Abgesehen von den waldbewohnenden Baumkängurus sind Kängurus Bodenbewohner vorwiegend der Steppen und Buschgebiete, Felskängurus sind auch in Bergregionen anzutreffen. Die vorwiegend nachtaktiven Tiere ernähren sich von Gräsern, Kräutern und Blättern und haben vergleichbare ökologische Nischen inne wie die Huftiere anderer Kontinente (dies nennt man Stellenäquivalenz). Kängurus sind Wiederkäuer, haben jedoch keinen vollständig in Kammern unterteilten Magen wie manche Paarhufer.

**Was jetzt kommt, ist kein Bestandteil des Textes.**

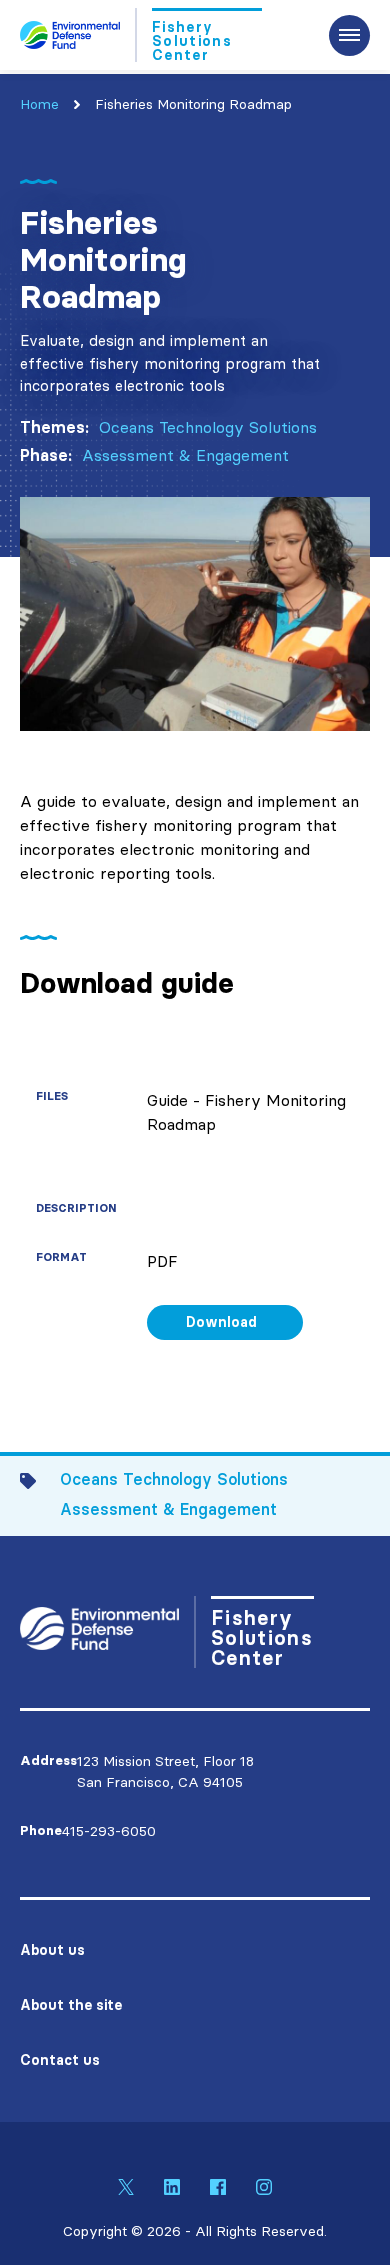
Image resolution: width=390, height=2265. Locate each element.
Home (39, 104)
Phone (41, 1830)
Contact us (60, 2060)
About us (52, 1950)
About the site (71, 2005)
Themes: (54, 427)
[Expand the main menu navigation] (349, 35)
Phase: (46, 455)
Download (221, 1322)
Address (48, 1760)
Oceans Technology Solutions (208, 427)
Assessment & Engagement (185, 455)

Känguruweibchen bringen nach einer Tragzeit von etwa 30 bis 40 Tagen zumeist nur ein Junges zur Welt. Wie die Weibchen anderer Beuteltiere haben sie spezielle Bauchtaschen, die bei Kängurus nach vorn geöffnet sind. Das winzige, ungefähr ein Gramm schwere Neugeborene tritt praktisch in einem embryonalen Entwicklungszustand aus der Geburtsöffnung aus. Es vermag sich nur mit den bereits etwas entwickelten Vorderbeinen im Fell der Mutter fortzubewegen und findet mit dem Geruchssinn ohne Hilfe der Mutter seinen Weg in den Beutel. Im Beutel befinden sich vier Milchdrüsen, jeweils zwei Zitzen geben gleichzeitig Milch. Das Jungtier bleibt in den ersten Lebensmonaten an einer Zitze festgesaugt. Es verlässt nach sechs bis zehn Monaten den Beutel für immer, bleibt dann aber noch bei seiner Mutter, bis es 12 bis 18 Monate alt ist. Es saugt bis zum Ende des ersten Lebensjahres, indem es den Kopf in den Beutel steckt. Ein Weibchen kann einen Embryo in der Gebärmutter tragen, gleichzeitig ein Junges haben, das noch ständig im Beutel lebt, und obendrein das Junge des vorigen Wurfes betreuen, das den Kopf zum Trinken in den Beutel steckt.